La Russie présente, du point de vue hydrologique, un certain nombre de particularités : par exemple, elle dispose du lac le plus profond du monde (le Baïkal), concentrant à lui seul un cinquième des réserves mondiales d’eau douce disponible ; l’Iénisseï, fleuve sibérien, est le deuxième au monde pour ses débits printaniers, et c’est encore en Russie que se trouvent les deux plus vastes lacs d’Europe (le Ladoga et l’Onéga) ainsi que le plus gros fleuve européen (la Volga). C’est, par ailleurs, en s’appuyant sur le réseau hydrographique que la Russie a conquis son espace asiatique, à tel point qu’aujourd’hui la Russie d’Asie est structurée géographiquement par les fleuves : « Toutes les plus grandes villes sibériennes sont au croisement de la voie ferrée transsibérienne et d’un fleuve majeur ou de son plus grand affluent. » (p. 12) Ajoutons que la plupart des fleuves russes, en raison d’une direction dominante longitudinale, déplacent de grandes quantités d’eau depuis la zone tempérée vers les régions les moins densément peuplées et aux climats les plus contraignants, qu’ils soient arides ou polaires. Enfin, on peut dire que, globalement, la Russie fait partie des pays où la pression sur la ressource est l’une des plus faibles.
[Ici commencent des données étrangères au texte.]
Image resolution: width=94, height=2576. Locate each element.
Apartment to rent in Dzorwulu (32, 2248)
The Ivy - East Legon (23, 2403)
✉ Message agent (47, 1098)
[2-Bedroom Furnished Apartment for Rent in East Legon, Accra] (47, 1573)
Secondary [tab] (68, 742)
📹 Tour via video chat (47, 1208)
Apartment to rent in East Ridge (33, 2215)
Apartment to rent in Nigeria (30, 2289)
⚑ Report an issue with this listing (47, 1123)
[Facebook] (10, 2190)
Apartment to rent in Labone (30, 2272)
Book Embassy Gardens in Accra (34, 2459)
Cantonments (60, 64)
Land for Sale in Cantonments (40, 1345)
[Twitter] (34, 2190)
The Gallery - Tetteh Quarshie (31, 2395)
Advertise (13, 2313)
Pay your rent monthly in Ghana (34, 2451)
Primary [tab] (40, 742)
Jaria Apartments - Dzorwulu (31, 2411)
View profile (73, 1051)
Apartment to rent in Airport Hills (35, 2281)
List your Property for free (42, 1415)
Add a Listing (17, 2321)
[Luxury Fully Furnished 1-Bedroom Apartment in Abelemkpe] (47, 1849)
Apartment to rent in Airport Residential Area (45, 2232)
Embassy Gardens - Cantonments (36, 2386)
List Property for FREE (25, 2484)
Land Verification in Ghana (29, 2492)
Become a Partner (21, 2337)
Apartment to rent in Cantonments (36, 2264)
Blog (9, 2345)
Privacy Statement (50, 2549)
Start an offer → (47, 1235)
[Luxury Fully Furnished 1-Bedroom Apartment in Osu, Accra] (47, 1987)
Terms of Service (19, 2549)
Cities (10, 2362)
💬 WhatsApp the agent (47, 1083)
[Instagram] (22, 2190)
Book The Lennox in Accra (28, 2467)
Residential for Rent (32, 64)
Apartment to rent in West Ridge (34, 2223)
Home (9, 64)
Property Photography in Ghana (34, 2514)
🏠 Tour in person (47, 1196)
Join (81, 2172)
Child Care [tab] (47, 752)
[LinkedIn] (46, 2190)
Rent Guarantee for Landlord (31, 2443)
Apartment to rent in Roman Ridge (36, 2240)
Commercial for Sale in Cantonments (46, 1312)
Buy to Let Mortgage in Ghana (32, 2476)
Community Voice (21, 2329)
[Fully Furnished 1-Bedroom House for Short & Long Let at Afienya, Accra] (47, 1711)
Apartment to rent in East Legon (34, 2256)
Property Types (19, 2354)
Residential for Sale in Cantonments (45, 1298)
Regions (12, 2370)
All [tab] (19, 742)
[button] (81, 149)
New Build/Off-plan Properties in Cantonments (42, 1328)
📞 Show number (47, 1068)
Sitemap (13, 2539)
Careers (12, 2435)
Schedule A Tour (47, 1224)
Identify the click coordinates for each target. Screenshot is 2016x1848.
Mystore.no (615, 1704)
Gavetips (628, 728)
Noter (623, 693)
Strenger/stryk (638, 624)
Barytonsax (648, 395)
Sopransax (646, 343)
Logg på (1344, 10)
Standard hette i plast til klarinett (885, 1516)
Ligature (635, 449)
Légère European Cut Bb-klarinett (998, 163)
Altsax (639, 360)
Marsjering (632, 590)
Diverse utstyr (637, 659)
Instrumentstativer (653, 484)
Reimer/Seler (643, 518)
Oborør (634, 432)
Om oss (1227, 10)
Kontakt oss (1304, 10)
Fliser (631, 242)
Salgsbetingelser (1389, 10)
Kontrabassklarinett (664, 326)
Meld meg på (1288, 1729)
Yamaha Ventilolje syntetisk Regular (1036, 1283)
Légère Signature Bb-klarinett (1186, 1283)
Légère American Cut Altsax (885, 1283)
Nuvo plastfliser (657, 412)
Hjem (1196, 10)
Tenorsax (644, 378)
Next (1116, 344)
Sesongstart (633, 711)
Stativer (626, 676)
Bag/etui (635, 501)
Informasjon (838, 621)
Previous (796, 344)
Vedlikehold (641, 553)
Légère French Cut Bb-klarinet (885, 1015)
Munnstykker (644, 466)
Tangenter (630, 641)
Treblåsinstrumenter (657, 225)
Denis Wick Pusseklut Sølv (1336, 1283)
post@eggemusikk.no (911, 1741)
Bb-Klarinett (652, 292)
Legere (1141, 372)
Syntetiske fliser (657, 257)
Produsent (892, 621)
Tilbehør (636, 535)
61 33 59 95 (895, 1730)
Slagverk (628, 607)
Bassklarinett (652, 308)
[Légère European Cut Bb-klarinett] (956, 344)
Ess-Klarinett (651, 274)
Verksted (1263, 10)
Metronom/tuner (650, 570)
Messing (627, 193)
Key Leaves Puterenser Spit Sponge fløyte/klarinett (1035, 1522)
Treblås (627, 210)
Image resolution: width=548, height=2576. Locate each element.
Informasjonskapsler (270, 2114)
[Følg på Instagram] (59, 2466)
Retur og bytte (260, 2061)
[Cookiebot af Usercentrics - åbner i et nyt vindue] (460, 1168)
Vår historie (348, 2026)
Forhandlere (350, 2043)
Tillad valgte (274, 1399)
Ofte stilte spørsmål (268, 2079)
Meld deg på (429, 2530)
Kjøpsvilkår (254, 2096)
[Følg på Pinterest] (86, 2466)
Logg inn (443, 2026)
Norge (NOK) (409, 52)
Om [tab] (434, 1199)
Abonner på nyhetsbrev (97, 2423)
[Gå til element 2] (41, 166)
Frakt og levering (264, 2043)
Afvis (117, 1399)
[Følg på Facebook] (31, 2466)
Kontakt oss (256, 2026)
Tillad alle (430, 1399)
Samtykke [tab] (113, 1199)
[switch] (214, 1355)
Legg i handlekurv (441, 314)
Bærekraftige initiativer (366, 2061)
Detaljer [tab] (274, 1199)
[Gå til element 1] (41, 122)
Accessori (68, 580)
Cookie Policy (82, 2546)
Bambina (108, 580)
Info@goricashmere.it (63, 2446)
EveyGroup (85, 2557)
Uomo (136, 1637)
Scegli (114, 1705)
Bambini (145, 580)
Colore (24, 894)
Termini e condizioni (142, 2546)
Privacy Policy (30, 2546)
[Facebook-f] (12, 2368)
L’abondance des cours d’eau ne doit pas faire oublier que la Russie est en fait un pays peu arrosé. Si les apports en eau sont faibles, les pertes le sont également. Laurent Touchart note ainsi que la Russie « écoule une tranche d’eau à peu près 30% inférieure à la moyenne terrestre et à celle de la France et de l’Europe de l’Ouest. […] Ce n’est que grâce à la grande faiblesse des pertes par évaporation que ce pays froid arrive à garder une part substantielle de ses précipitations, qui sont elles-mêmes faibles en absolu. » (pp. 26-28) Pour se faire une idée plus précise et plus prudente des bilans hydriques, il convient bien entendu de raisonner à l’échelle de régions hydrologiques et de bassins d’alimentation aux profils contrastés. Quoi qu’il en soit, on constate, à l’échelle du pays, une distorsion géographique considérable entre l’offre naturelle en eau (la moitié nord de la Russie d’Europe et de la Sibérie occidentale ainsi que l’Extrême-Orient) et la consommation par les hommes et leurs activités (les régions plus méridionales et occidentales du pays). On peut à cet égard retenir quelques données éloquentes : 70% des écoulements fluviaux de l’ensemble du territoire russe aboutissent dans les mers arctiques et près de 20% se jettent dans le Pacifique, alors que près des trois-quarts de la population russe se rencontrent sur un territoire où s’écoulent à peine plus de 10 % des eaux du pays… La Russie entend diminuer les pertes en eau : les prélèvements agricoles ont chuté de près de 60% depuis la fin de l’URSS, de nouveaux systèmes de recyclage de l’eau sont mis en place dans le secteur industriel tandis que dans le secteur domestique on essaie de s’atteler à la réfection des réseaux municipaux de distribution et d’équiper les maisons de compteurs d’eau. Les nappes souterraines sont ménagées : sur les quelque 3900 gisements d’eau potable recensés par le gouvernement russe pouvant être utilisés durablement par la société, on considère qu’à peine la moitié sont aujourd’hui exploités. Cela contraste avec la surexploitation des nappes dans l’Union européenne.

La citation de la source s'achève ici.